Stored data START

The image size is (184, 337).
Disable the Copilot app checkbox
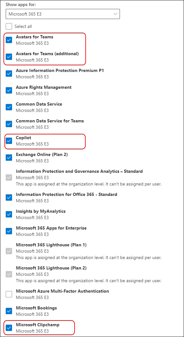9,141
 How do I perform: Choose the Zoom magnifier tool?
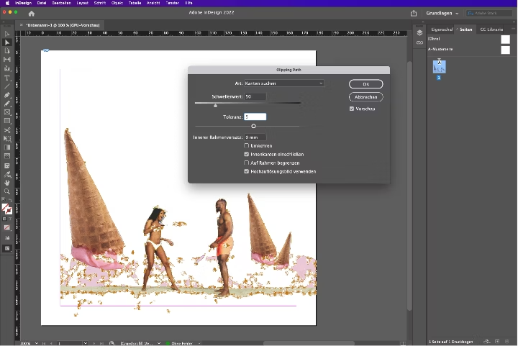[7, 191]
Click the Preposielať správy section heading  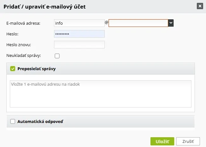coord(37,69)
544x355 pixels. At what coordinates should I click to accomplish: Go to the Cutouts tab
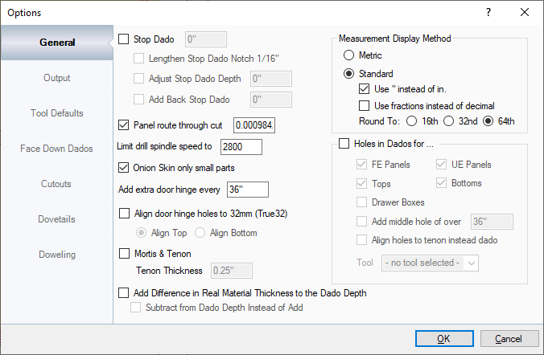pos(56,184)
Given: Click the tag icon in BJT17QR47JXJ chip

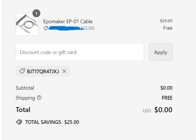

Stored data END

→ **Task description**: From the line with "544x355 pixels. At" to the last line above, restate each line word for word, but skip the pictures.

→ **Output for this task**:
544x355 pixels. At what coordinates should I click to accomplish: Go to the Cutouts tab
pos(56,184)
Given: Click the tag icon in BJT17QR47JXJ chip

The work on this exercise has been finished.